Transition Monitoring Team

what are people thinking, saying, asking, losing, fearing, and hoping?

In my first interim, the elders asked for help with communication. They said, “Members won’t tell us what they’re thinking.”

As soon as we arrived, Gail and I started visiting families in the congregation. We asked three questions:

  1. What do you like about this congregation?
  2. What would you like to see improved?
  3. What can we do while we’re here to help you?

Ninety percent of families we visited said, “We need help with communication. The elders won’t tell us what’s going on.”

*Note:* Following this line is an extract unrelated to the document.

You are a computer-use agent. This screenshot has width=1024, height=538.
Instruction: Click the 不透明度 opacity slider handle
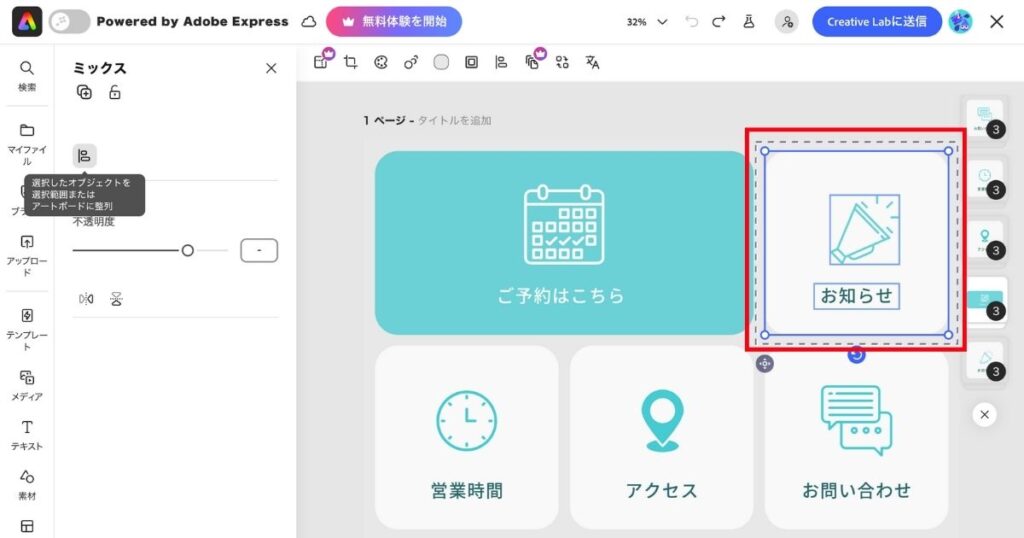tap(187, 251)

I picked up the idea of a Transition Monitoring Team from William Bridges in his book, Managing Transitions. He makes a case for this type of group:

Leaders usually assume that all the feedback they need will come up through regular channels and be voiced at staff meeting in reply to the question, “How are things going?” Such is seldom the case…Ed Carlson, the former CEO of United Airlines, used to call it the NETMA problem — Nobody Ever Tells Me Anything” (pages 48, 49).

I set up the TMT as soon as I arrive at a new congregation with twenty people on the team. I want ten volunteers. I ask the elders to select ten people: five who like you and five who don’t.

It should be clear at the beginning — this is a transition monitoring team — not a transition management team. This group has no decision-making authority. Their work is to report what they’re hearing in the congregation.

The first meeting is to go over the purpose of the TMT and negotiate Rules of Discussion. We agree on how we’ll conduct ourselves in this role.

There is an emphasis on the rule of confidentiality — what we say here stays here. I’ve seen no better illustration of everyone understanding and participating in this guideline than the flood wall in Jeffersonville, Indiana. Around the town, the wall has several places where cars and people can pass through until the Ohio River starts rising. Then they fill gaps in the wall. Some are large enough for two cars to pass through. On the sides of large openings, are small openings the size of a door in our house. I ask, “How many gaps have to be left open for water to get into Jeffersonville flooding the town?” The answer is obvious. In reports of the TMT, sources of comments and reporters are confidential.

The group meets once a month. We do three things described in a letter I send out on Monday preceding the meeting:

Brothers and Sisters,

The next meeting of the Transition Monitoring Team will be Sunday, 5:00 p.m., January 8 in Room 101.

Our agenda:

1. What have you heard from people and how should you respond? As you hear comments, feel free to take notes and bring them to the meeting.
a.  What are they saying?
b.  What are they asking?
c.  What do they fear?
d.  What are they losing?
e.  What are their hopes?

2. What “mustard seed” did you get from reading Transitions, chapter 5?

3. How are you dealing with this transition and other transitions in your life?

We will be finished in 60 minutes or less.

As can be seen, meetings have three parts:

  1. Reporting. What have you heard since the last meeting? Members express what they’ve heard people say about the church and the transition. No names are attached to the source or the reporter. Members of the TMT can talk to themselves and report things they think the elders should hear. These results are recorded by a member of the team, typed, and given to the elders after each meeting.
  2. Sharing “mustard seeds” of what they’re learning. Each member of the team is given a copy of Transitions, by William Bridges. He explains the process of transition. There are predictable steps: an ending, a new beginning, and in the middle a neutral zone where people are confused, blaming, depressed, and wishing we could “get things back like they used to be.” When we understand this is expected, we can be less anxious than if we see all these human responses as sinful, dangerous, and indications that things are falling apart. I believe health is catching as well as disease. This group will come to understand the process. When someone is in despair saying there’s no hope, they understand and can communicate these feelings are normal. We’ll get through the wilderness of the neutral zone and enter the promised land of the new beginning if we don’t lose hope.
  3. Personal application. As trust grows in the group, three or four months, people begin to share how much of their church anxiety is tied to anxiety related to personal, family, and business issues. Many tell how principles they learned in the group have been helpful to them in their personal life.

I warn the elders they may be shocked at the first report or two from the TMT. In churches I’ve served, most of the shepherds weren’t aware of thoughts and feelings of many in their flock.

In one church, one of the elders was a professional counselor in private practice. Monday morning after I’d given the elders the first report from the TMT, this shepherd-counselor called+, “Jerrie, after reading the report of the Transition Monitoring Team, I’m depressed.”

My response, “You need a good counselor.”

There’s hope. Jesus said, “And you shall know the truth, and the truth shall make you free” (John 8:32, NKJV). In the context, Jesus was talking about revealed truth from God. But the principle applies to any part of truth. When you know what people are thinking, feeling, saying, and doing, you can prepare to make an appropriate response.

What questions do you have about a Transition Monitoring Team?